Personal information
- Born: April 8, 1986 (age 39) Toronto, Ontario
- Nationality: Canadian
- Listed height: 198 cm (6 ft 6 in)
- Listed weight: 98 kg (216 lb)

Career information
- High school: West Hill Collegiate Institute (Toronto, Ontario)
- College: Michigan (2005–2009)
- NBA draft: 2009: undrafted
- Playing career: 2009–2019
- Position: Small forward
- Number: 4, 11, 13, 15, 22

Career history
- 2009–2010: Halifax Rainmen
- 2010–2011: GiroLive-Ballers Osnabrück
- 2011: Skyliners Frankfurt
- 2011–2012: ZZ Leiden
- 2012–2013: Steaua București
- 2013–2014: Fulgor Omegna
- 2014–2015: Barcellona
- 2015: Varese
- 2015–2016: Victoria Libertas Pesaro
- 2016–2017: Spirou Charleroi
- 2017–2018: Elan Chalon
- 2018: SLUC Nancy
- 2018–2019: Paris
- 2019: Lille Métropole BC

Career highlights
- Dutch Cup winner (2012); DBL All-Star (2012);

= Jevohn Shepherd =

Canadian basketball player (born 1986)

Jevohn Shepherd (born April 8, 1986) is a Canadian basketball executive who is the vice-president of basketball operations and general manager for the Ottawa Blackjacks of the Canadian Elite Basketball League (CEBL). He is a former professional basketball player, playing the majority of his career overseas. Shepherd played college basketball for the Michigan Wolverines, and was a longtime member of the Canadian men's national basketball team. He also serves as a colour commentator for the Toronto Raptors on TSN 1050.

== High school ==
Shepherd attended West Hill Collegiate Institute and Don Valley Junior High School in Toronto.

== College career ==
Shepherd played for Michigan in the Big Ten Conference of the NCAA Division I from 2005 to 2009. As a senior, he captained the team to a second-round appearance in the 2009 NCAA Men's Division I Basketball Tournament, the school's first appearance in the tournament in over a decade.

== Professional career ==
After graduating in 2009, Shepherd signed with the Halifax Rainmen of the Premier Basketball League. He averaged 8.5 points per game in eleven games for the Rainmen.

Following the season, Shepherd signed with German second-tier team Giro-Live Ballers Osnabrück. In March 2011 he signed with Skyliners Frankfurt in Germany where he averaged 4.7 points and 2.1 rebounds in 15 games.

On July 22, 2011, Shepherd signed for Zorg en Zekerheid Leiden in the Dutch Basketball League (DBL).

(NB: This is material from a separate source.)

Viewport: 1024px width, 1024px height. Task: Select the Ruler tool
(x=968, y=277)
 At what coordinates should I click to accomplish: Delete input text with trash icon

In August 2014, he signed with Basket Barcellona of the Italian second division.

The next season, Shepherd signed with Italian first division side OpenjobMetis Varese for 2015–16.

On August 11, 2016, Shepherd signed with Spirou Charleroi of the Belgian Basketball League.

== International career ==
Shepherd has represented Canada at various levels of competition. He first played with a Canadian squad at the 2005 and 2007 World University Games, helping the team to a surprise bronze medal in the latter competition. He was called to the senior national team for the first time at the 2010 FIBA World Championship. Shepherd concluded his tenure with the Canadian men's national team at the 2017 FIBA AmeriCup.

==Post-playing career==
On November 23, 2020, Shepherd signed as general manager of the Ottawa BlackJacks of the Canadian Elite Basketball League (CEBL).